→ What is required: Counting every line in the entries below where the word "computer" occurs, report how many there are. Give only that number.

→ Available data:
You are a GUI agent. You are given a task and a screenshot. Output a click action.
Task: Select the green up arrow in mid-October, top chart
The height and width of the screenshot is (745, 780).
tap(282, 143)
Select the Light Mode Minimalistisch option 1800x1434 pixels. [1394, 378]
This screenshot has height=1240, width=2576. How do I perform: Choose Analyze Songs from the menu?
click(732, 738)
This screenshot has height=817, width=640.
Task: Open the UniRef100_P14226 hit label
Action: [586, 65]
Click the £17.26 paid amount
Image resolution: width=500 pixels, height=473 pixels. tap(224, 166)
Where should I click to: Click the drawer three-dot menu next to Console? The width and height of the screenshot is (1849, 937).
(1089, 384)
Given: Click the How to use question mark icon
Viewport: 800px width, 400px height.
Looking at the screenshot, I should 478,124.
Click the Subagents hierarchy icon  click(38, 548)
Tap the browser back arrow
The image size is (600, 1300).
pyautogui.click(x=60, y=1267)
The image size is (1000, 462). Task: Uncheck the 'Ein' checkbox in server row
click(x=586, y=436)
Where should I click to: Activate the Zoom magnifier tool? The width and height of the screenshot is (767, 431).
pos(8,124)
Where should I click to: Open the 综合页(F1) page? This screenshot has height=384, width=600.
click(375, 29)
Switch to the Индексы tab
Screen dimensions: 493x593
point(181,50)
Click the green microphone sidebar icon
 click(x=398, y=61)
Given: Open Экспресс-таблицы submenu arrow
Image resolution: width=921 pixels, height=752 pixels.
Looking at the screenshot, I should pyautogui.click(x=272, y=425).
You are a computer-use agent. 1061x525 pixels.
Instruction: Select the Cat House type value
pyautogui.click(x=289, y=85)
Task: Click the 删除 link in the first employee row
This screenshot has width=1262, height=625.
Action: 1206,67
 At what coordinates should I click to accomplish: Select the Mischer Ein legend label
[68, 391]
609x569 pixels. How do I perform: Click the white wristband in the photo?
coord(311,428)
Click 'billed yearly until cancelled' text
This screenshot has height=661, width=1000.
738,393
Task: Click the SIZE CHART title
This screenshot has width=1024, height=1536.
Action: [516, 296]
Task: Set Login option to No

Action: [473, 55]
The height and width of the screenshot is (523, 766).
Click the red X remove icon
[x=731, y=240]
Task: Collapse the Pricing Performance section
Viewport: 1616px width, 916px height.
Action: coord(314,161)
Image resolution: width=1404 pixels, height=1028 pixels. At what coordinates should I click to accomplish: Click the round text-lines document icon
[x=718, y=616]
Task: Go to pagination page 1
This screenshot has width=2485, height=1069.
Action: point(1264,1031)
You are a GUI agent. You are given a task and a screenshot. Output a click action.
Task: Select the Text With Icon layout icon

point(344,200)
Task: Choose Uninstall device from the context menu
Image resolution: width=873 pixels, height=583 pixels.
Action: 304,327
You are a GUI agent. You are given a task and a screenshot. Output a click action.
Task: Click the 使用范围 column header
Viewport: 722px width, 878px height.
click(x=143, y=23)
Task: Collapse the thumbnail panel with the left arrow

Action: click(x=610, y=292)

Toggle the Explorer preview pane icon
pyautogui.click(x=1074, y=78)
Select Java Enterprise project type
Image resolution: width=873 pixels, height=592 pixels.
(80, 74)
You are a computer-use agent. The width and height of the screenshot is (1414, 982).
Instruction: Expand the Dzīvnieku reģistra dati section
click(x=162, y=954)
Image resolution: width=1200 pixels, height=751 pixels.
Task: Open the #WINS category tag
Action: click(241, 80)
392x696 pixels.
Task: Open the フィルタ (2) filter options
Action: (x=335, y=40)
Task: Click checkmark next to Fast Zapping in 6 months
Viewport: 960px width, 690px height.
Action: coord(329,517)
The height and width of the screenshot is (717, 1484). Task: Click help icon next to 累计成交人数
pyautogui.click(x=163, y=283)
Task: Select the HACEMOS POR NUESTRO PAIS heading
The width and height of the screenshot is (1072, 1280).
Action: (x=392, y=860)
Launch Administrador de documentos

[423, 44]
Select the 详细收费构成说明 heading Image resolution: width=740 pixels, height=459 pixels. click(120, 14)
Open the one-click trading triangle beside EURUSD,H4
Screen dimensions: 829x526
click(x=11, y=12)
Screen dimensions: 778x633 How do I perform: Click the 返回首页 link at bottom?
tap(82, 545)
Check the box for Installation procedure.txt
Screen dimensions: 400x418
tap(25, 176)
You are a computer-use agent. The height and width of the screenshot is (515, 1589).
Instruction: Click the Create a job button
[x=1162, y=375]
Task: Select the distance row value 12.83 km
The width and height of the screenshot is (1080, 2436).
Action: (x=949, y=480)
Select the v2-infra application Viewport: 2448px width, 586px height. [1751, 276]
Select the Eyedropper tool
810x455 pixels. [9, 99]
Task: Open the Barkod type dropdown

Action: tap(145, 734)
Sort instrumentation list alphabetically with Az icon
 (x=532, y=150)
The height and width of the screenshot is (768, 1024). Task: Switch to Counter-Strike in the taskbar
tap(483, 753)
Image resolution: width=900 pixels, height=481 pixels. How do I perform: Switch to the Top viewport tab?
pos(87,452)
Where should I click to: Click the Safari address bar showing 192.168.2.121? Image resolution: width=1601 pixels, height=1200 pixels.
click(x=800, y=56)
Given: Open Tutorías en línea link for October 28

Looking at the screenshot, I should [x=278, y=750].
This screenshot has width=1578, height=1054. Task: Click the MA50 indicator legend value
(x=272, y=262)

→ The completed task: 3